The University of Chicago no longer requires the SAT/ACT. More background here, here, here and here. Let’s discuss for a week. Day 4.

James G. Nondorf is either a knave or a fool.

In addition, the university announced a new program in which it will invite students to submit a two-minute video introduction of themselves. And the university will allow self-submission of transcripts to minimize the need for students to pay fees.

“Today, many underresourced and underrepresented students, families and school advisers perceive top-ranked colleges as inaccessible if students do not have the means to help them stand out in the application process,” said James G. Nondorf, vice president and dean of admissions at Chicago. He added that UChicago Empower, as the initiatives are collectively being called, “levels the playing field, allowing first-generation and low-income students to use technology and other resources to present themselves as well as any other college applicant. We want students to understand the application does not define you — you define the application.”

“You define the application”?!? What sort of gibberish is that?

Nondorf strikes me as a hustling self-promoter, using the resources of Chicago to promote his own brand. Or he’s just stupid:

Many colleges have found that students’ transcripts — their high-school grades and rigor of courses — are the most-valuable predictors of future performance. “The transcript tells such a powerful story for us,” Nondorf said. “We went from department to department to see who the stars were. Does testing tell us who’s going to be the best art historian? The answer is No.”

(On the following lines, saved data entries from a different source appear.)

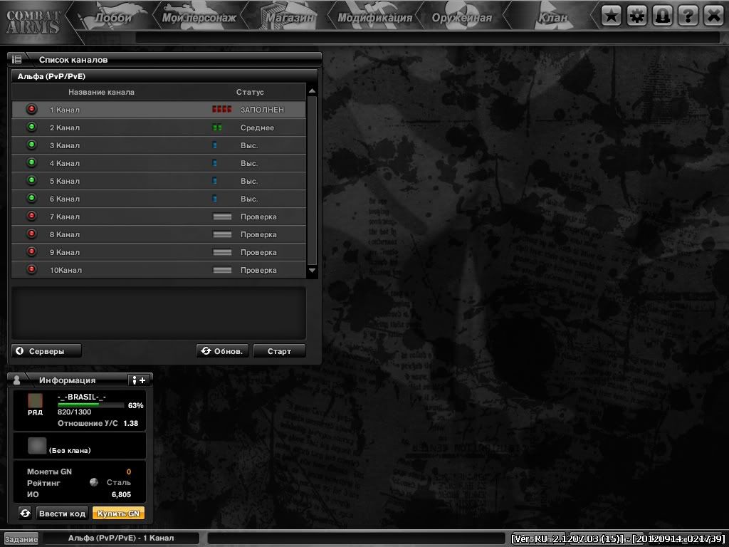Click the alert siren icon in the top bar
Image resolution: width=729 pixels, height=547 pixels.
coord(662,16)
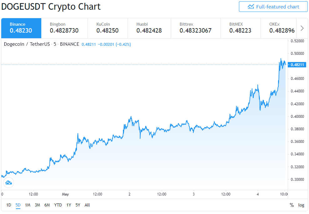
Task: Open the Bittrex exchange tab
Action: [x=196, y=28]
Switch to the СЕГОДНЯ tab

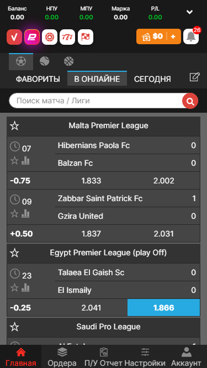pyautogui.click(x=152, y=79)
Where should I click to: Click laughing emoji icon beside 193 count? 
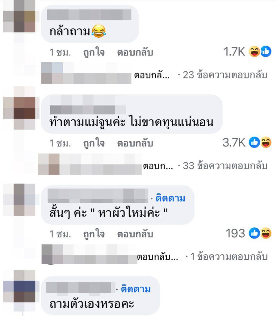point(266,233)
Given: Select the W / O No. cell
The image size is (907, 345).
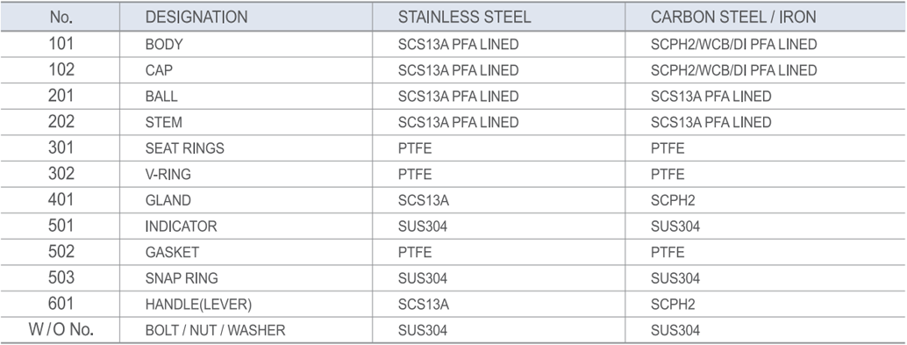Looking at the screenshot, I should 61,331.
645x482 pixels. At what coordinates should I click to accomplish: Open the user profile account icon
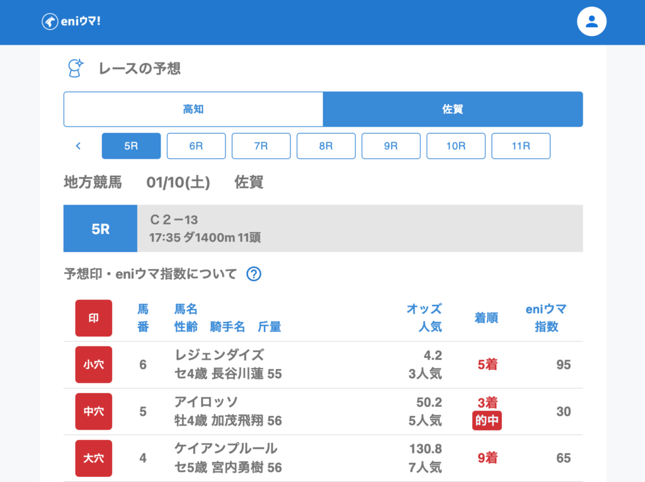click(x=591, y=22)
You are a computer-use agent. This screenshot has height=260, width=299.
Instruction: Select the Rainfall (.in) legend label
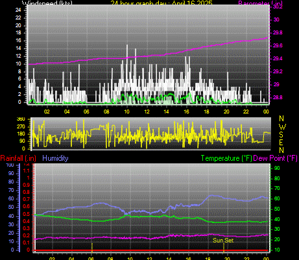tap(18, 158)
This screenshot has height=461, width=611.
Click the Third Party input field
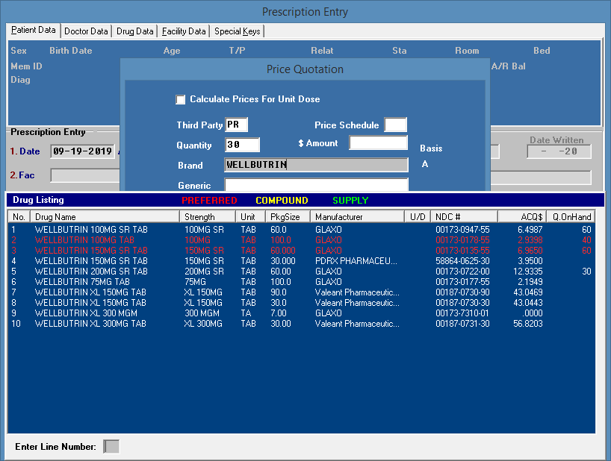(x=236, y=125)
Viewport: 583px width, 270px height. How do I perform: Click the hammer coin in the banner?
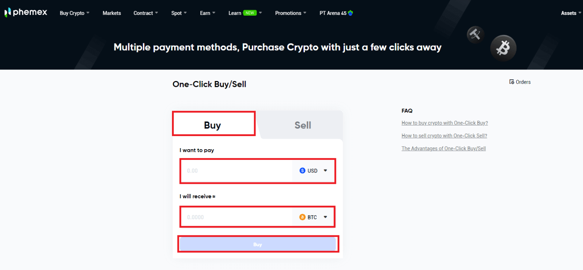tap(475, 35)
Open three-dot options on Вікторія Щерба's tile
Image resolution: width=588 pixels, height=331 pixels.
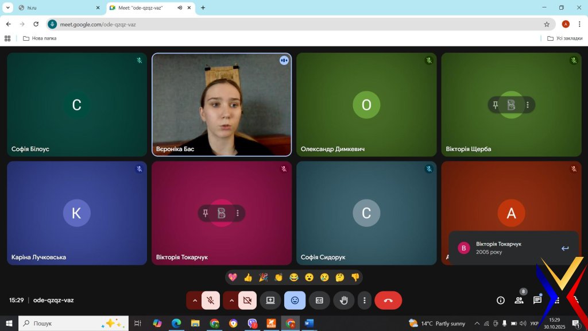pos(527,105)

Restricted range, anyone? Consider height in basketball. Being tall is (obviously!) a huge advantage in basketball, at every level of the game. But, within each level, height is poorly correlated with success because everyone at that level is tall. In the NBA, for example, there is very little (any?) correlation between height and salary. The range of height in the NBA is too narrow to fully see the importance of height to success.

The same applies to the importance of SAT/ACT scores at Chicago. If 25% of Chicago students score above 1550, then SAT scores will not be a good predictor of the best student in each department, just like height is a bad predictor of who is the best player on each NBA team.

Going forward, I predict that students who did not submit their scores to Chicago when applying will almost never “be the best art historian.”

But the most annoying aspect of Nondorf’s changes is the option — which many students will consider to be a requirement — for submitting a two minute video.

1) As if the college application process is not stressful enough already!

2) As if college consultants — and the college counselors at elite high schools — will not quickly game this process, helping their clients/students produce amazing videos, especially ones that appear to be done solely by the student.

3) As if a video is a useful admissions tool. There is a reason why the vast majority of elite colleges no longer use interviews, either at all (like Williams) or as any part of their decision-making (Harvard). Interviews don’t work!